The Hope family left the estate in 1916, leaving it to serve as a military barracks during the War of Independence between the years 1919 and 1921. It later became the site of Monaghan County Hospital for the short time between 1932 and 1937. Beginning in 1942, Hope Castle served as a Franciscan Order Convent until the early 1970s.

After its many years serving as a local convent, Hope Castle was owned privately until Monaghan County Council acquired it in the 1980s. The County Council leased the building to several people, including the most recent local businessman, Chris Haren, who was leasing the property when it was extensively damaged in an arson attack in November 2010. Up until the fire, Hope Castle was being run as a small hotel, containing bar lounges, a restaurant, and several guest rooms.

===2010 fire===
In November 2010, the building was subject to an arson attack that left the hotel building with extensive interior damages. In a very short amount of time the fire spread through the bar and lounge areas, up the stairwells, and into the upstairs rooms. The building was uninhabited at the time of the fire; However, the contents of the hotel including a considerable amount of the fittings, furniture, and antiques were destroyed. At the time of the incident, it was clear to local Gardaí that entry was gained by trespassers to the ground floor of the building where the fire was started. It is believed that a local group of teenagers forced entry to the building and intentionally started the fire. Although Gardaí questioned juveniles in the town, no persons were ever convicted of the crime.

==House and demesne==
Lieutenant-General The 11th Baron Blayney originally built the current house in the 1780s.
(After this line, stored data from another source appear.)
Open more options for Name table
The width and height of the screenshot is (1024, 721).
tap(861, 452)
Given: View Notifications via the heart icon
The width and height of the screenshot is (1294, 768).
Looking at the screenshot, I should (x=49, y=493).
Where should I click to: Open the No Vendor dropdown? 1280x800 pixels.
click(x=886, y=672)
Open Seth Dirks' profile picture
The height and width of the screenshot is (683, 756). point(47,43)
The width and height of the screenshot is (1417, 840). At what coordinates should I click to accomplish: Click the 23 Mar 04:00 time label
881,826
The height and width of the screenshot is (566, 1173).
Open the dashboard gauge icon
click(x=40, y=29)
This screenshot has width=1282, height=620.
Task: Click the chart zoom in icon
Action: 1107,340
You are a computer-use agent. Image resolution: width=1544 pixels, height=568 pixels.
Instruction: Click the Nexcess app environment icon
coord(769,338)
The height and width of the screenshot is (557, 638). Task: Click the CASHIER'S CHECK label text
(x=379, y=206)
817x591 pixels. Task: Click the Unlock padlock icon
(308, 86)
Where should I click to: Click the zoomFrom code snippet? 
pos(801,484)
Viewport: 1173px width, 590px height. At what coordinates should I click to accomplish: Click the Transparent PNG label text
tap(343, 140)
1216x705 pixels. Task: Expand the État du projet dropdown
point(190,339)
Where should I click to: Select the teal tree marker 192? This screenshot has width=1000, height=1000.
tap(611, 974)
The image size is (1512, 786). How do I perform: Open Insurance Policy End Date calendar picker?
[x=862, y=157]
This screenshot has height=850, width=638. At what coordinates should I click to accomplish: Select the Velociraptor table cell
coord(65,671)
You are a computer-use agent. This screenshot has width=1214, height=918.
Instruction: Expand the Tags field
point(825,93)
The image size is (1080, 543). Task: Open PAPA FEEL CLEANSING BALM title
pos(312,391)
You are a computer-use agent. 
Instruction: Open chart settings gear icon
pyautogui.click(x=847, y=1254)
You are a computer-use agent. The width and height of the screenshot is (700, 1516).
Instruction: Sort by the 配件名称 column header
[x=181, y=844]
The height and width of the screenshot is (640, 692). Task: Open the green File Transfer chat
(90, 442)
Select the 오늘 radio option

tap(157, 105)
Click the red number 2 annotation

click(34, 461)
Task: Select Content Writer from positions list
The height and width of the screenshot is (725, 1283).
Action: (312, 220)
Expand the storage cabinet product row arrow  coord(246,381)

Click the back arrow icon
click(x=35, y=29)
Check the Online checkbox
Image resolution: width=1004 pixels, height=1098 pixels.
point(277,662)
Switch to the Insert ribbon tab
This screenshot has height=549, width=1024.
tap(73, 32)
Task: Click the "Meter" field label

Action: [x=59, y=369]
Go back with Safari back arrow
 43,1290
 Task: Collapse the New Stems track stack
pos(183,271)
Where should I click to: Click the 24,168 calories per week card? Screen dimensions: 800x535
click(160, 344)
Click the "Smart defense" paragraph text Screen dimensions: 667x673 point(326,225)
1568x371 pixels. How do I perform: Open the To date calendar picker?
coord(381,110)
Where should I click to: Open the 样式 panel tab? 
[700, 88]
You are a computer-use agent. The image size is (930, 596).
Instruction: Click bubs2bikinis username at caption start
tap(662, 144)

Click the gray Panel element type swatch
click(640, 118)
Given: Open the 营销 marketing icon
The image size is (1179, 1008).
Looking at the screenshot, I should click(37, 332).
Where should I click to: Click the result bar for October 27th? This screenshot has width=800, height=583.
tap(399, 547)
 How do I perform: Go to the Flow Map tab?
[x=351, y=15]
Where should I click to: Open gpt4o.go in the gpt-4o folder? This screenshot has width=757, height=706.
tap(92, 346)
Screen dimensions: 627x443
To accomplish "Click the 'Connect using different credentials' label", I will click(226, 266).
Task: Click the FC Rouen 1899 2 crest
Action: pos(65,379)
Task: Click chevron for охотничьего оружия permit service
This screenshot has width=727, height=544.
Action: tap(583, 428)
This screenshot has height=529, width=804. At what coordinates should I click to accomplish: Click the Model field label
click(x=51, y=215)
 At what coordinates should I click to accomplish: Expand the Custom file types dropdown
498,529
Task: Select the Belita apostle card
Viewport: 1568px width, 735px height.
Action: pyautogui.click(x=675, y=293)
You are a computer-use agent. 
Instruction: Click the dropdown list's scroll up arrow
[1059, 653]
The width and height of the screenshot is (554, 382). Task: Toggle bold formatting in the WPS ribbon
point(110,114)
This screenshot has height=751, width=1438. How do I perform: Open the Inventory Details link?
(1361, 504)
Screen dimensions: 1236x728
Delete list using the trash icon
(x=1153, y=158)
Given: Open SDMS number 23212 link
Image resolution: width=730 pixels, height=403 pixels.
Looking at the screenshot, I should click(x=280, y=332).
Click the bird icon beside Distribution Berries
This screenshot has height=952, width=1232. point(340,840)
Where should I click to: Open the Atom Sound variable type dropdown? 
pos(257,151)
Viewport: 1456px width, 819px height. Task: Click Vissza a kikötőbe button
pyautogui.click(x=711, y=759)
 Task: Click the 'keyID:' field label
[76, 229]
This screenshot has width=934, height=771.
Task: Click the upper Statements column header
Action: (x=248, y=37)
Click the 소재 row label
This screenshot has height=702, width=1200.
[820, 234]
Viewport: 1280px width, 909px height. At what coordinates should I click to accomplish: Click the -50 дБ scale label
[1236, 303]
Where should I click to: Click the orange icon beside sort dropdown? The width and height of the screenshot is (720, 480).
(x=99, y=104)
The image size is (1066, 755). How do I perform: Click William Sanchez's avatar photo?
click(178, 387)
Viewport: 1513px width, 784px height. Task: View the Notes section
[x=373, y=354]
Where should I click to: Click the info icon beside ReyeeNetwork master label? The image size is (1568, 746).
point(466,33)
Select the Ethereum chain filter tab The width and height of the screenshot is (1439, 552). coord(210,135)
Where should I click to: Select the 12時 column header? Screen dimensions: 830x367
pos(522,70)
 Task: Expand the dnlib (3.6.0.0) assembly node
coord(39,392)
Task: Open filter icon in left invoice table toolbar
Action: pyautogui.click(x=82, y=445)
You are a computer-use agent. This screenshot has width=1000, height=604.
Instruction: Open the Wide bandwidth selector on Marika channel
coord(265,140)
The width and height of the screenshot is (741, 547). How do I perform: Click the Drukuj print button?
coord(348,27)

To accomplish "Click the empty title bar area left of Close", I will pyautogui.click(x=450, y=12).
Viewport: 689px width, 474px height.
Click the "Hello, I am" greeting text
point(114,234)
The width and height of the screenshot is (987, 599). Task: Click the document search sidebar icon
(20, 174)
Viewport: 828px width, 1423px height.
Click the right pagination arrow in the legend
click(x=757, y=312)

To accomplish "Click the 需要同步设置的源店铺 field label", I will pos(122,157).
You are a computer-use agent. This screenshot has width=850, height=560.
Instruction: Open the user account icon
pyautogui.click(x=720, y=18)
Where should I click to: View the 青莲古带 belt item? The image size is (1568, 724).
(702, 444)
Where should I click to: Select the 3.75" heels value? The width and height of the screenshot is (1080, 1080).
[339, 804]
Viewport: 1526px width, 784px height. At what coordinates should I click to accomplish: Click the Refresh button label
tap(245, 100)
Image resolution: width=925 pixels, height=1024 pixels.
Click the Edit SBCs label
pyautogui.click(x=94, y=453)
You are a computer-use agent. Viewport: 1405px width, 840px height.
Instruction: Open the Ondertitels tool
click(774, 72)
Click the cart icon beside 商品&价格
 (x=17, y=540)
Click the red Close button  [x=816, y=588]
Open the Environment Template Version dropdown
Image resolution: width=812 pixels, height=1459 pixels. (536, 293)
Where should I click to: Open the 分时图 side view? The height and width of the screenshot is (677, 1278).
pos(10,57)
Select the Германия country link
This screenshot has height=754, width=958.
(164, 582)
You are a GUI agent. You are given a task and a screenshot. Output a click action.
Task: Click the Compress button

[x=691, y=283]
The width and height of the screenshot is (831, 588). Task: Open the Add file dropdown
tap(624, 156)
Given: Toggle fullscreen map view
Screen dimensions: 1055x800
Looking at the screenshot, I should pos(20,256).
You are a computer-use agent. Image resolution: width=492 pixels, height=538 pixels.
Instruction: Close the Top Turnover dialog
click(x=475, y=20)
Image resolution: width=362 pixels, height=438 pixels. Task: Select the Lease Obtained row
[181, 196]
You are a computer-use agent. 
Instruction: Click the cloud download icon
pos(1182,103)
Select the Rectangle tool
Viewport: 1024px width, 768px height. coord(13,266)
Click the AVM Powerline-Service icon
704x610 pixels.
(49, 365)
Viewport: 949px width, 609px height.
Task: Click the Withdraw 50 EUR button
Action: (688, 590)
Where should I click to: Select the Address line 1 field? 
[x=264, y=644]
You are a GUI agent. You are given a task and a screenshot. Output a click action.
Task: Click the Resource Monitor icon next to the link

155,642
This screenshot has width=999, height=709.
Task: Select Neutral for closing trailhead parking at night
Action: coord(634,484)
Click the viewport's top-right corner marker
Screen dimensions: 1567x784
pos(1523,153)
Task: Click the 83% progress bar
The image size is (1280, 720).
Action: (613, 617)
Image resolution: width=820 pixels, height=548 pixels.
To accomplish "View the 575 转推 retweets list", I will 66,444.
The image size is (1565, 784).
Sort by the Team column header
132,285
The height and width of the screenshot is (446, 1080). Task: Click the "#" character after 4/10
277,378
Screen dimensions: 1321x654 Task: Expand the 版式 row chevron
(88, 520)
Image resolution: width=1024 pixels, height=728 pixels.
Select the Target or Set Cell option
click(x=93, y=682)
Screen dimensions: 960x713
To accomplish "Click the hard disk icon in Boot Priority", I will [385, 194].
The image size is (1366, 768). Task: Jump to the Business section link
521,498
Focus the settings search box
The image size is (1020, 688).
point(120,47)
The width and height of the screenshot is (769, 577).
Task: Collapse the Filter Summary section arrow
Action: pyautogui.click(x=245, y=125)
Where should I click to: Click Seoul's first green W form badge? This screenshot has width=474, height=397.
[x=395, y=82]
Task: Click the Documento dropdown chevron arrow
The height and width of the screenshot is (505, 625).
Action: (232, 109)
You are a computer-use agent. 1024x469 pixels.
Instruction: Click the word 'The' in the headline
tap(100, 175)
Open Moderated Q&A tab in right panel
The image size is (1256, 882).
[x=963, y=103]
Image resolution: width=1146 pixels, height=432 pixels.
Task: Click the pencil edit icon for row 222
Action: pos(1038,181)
It was later redesigned in a Georgian style by architect Robert Woodgate in the year 1799.

The house is a three-story, five bay house located near the site of an earlier plantation, which was restored during the Victorian era. Some of the Victorian era embellishments include cresting on the roof parapets and on the entrance to the building, which has a central curved bow. A glass projection porch and canopy of ornamental iron cast were also added to the structure.

In 1832, the landscape architect William Sawrey Gilpin was employed by Baron Blayney to make improvements to the Blayney demesne.

The gate lodges, stables, and bath houses are still extant while the ironwork for these structures was carried out by father and son James and Alexander Shekleton in 1862 for Anne Adèle (née Bichat), widow of Henry Thomas Hope. The updated stable yards seem to have been constructed slightly after around 1865.

When it was taken over by the local County Council, the building was renovated and the 19th century additions to the gardens and main front were demolished. Hope Castle is surrounded by grounds of green land next to a forest area accompanied by a large lake, known as the Black Island. The building, although not currently in use, consists of several bedrooms, a bar lounge and restaurant area.